Fuller doesn’t want his patients to read into his advice any "moral overtones or judgments," so he doesn’t tell them that he is a priest, but his spiritual training manifests itself in subtle ways, such as in the optimism and sense of humility with which he goes about his work.

"My pastoral background has taught me, I think, that there really are very few times in life when things are futile," he says. "I’ve had people who for 14 years have gone a total of maybe a week or two when they were sober and not in jail or on the street. But each time things seem to take a step backwards, I have to be able to look at it as a new beginning and help the patient think about where he wants to go from here. And even when it seems that there’s nothing you can do to change things, you can always try to make people more comfortable."

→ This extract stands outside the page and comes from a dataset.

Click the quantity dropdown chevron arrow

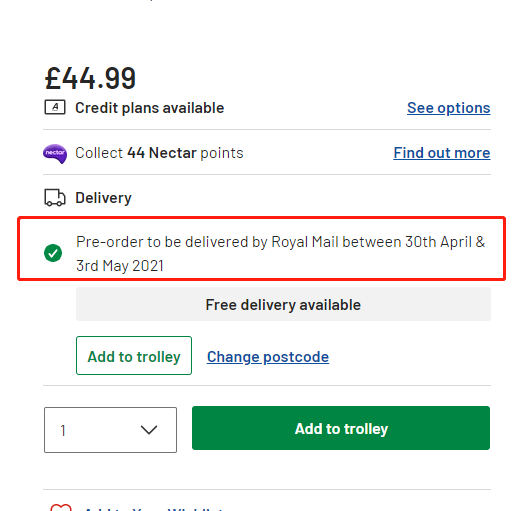coord(149,430)
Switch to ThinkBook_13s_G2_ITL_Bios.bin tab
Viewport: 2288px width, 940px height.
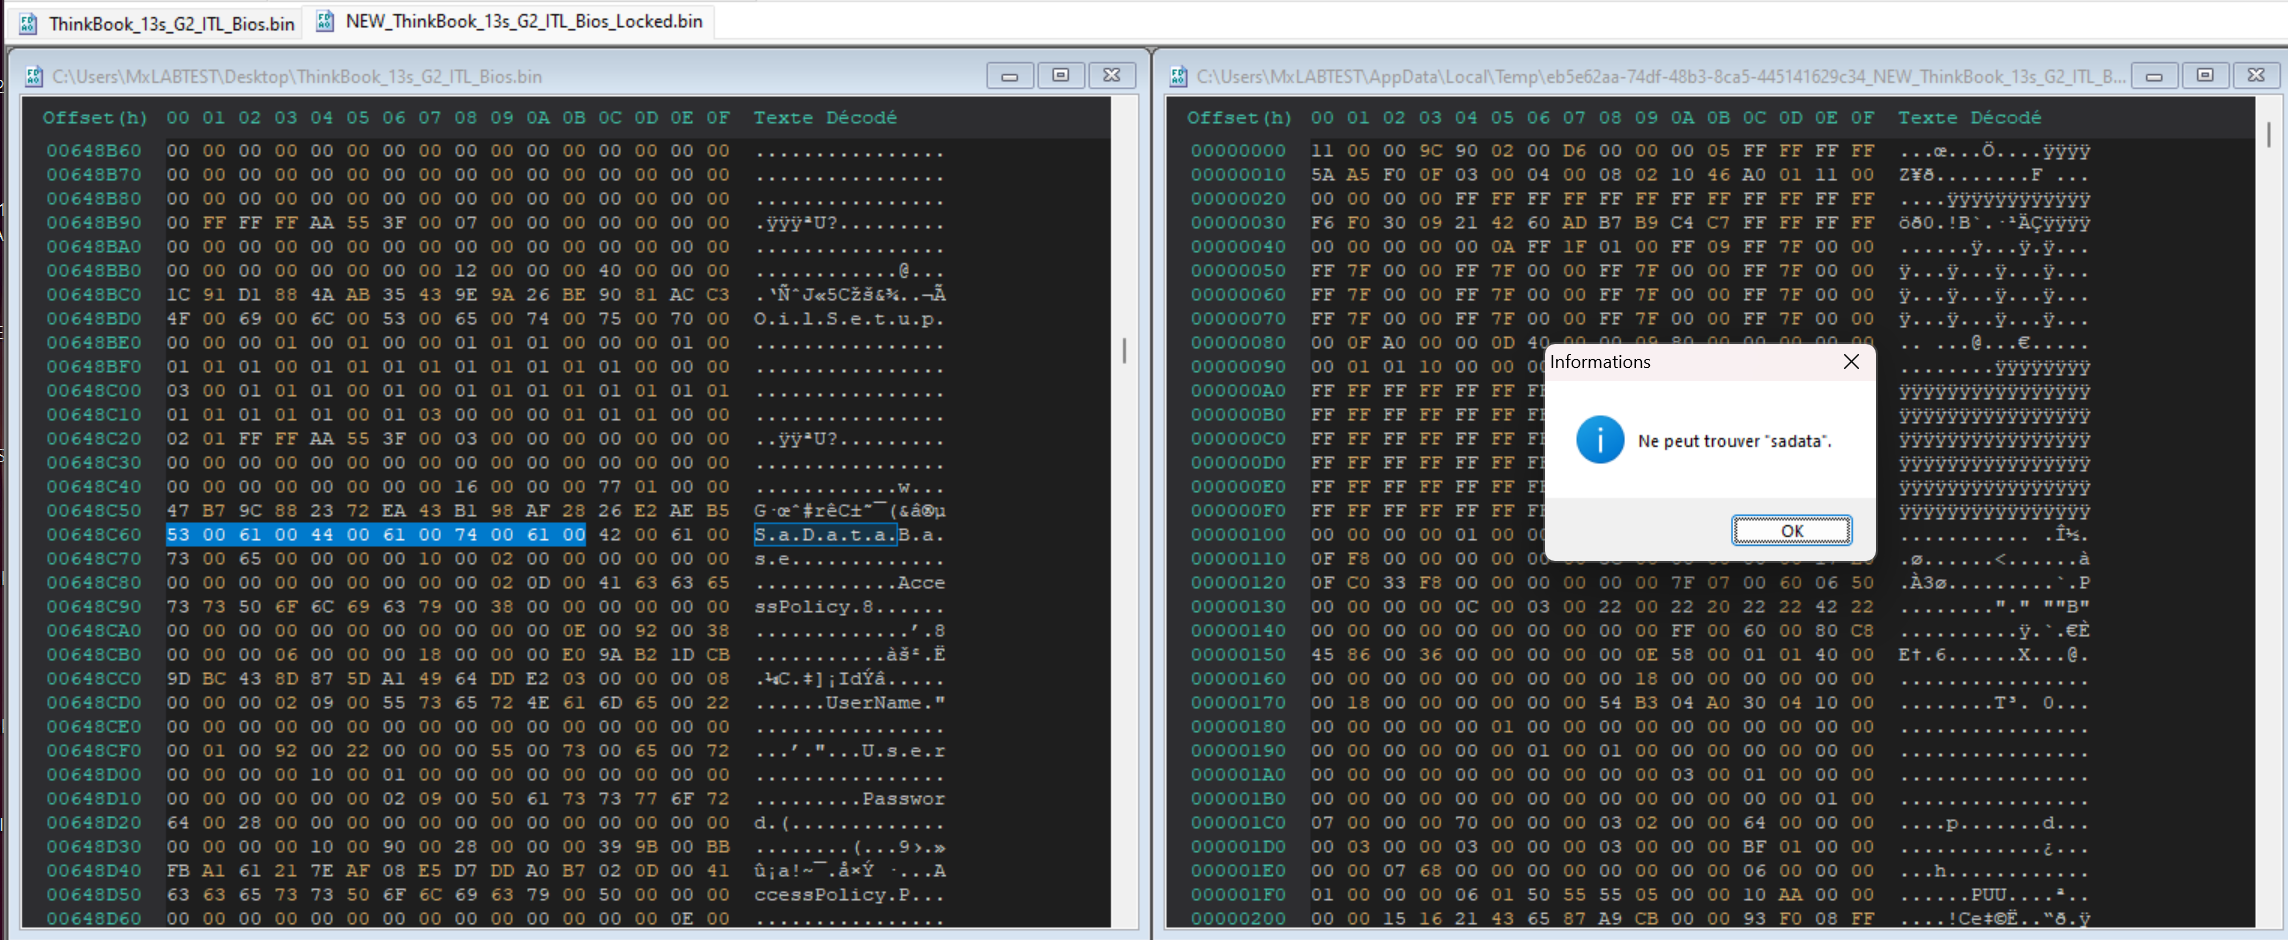pyautogui.click(x=171, y=23)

The rewards that come with such an outlook, Fuller says, are manifold. Because many of his patients have complicated lives and may be facing an early death, seemingly small victories, such as helping someone return to work or find a stable living situation, are extremely satisfying.

"I know what people in the program here are threatened by," he says, "so if I can help them take responsibility for their addiction and for putting their life together, or just do well for a little while, that feels wonderful."

Problematic program approaches

People suffering with AIDS now live longer and have a better quality of life than those Fuller met in the epidemic’s early days. But the Catholic Church’s official stance on condom distribution and needle exchange programs has not changed.

In the introduction to Catholic Ethicists in HIV/AIDS Prevention, Fuller argues staunchly in favor of condom distribution and needle exchange programs to prevent the spread of AIDS. BMC’s AIDS program distributes condoms and refers patients to local organizations that run needle exchanges.

"When you’re talking about a prostitute in Thailand, where commercial sex is a large part of the economy, or a marital relationship where one person is infected and the other isn’t, a condom is going to be used not for contraception, but to decrease the risk of transmitting a lethal infection," says Fuller. "That’s been the understanding of many bishops and pastoral workers around the world for many years, but it’s a source of great tension because the Vatican has never espoused that understanding.

"In terms of needle exchange, there really is not a doctrinal reason why people shouldn’t embrace it," he continues. "The data show that these programs don’t increase drug use, they don’t increase frequency of drug use among those who are already injecting drugs, and they don’t recruit new people to drug use. They do save lives."